_WHAT TO PRODUCE_:
In the records below, start at the line containing "You are a GUI" and stop after the line containing "pos(189,497)". Reproduce only those lines, substituting "assistant" for "agent" and leaving everything else unchanged.

_SUPPLIED ENTRIES_:
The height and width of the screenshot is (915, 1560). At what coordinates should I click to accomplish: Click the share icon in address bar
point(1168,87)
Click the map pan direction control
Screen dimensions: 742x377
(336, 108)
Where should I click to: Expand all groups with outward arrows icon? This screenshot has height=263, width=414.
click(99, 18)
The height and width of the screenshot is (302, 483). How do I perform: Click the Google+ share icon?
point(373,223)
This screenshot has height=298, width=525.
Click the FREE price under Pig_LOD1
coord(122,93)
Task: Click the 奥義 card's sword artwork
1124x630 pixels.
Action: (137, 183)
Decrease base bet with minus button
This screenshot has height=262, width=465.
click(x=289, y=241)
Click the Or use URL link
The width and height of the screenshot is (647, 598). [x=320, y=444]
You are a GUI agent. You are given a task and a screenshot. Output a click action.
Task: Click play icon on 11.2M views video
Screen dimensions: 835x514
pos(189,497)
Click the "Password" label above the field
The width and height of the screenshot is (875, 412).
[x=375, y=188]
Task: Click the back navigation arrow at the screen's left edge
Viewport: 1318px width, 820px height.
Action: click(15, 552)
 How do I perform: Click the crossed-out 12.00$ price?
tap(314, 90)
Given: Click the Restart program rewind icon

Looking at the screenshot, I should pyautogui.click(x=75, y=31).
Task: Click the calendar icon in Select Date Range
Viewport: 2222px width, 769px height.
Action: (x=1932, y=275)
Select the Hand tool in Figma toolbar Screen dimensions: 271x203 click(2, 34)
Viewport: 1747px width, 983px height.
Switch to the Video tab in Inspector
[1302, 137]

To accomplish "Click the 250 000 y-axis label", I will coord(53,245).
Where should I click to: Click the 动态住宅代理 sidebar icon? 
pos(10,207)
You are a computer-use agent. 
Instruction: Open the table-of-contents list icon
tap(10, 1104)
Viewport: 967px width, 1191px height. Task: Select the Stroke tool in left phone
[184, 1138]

_ANSWER TO THIS TASK_:
You are a GUI assistant. You are given a task and a screenshot. Output a click action.
Task: Click play icon on 11.2M views video
Screen dimensions: 835x514
pos(189,497)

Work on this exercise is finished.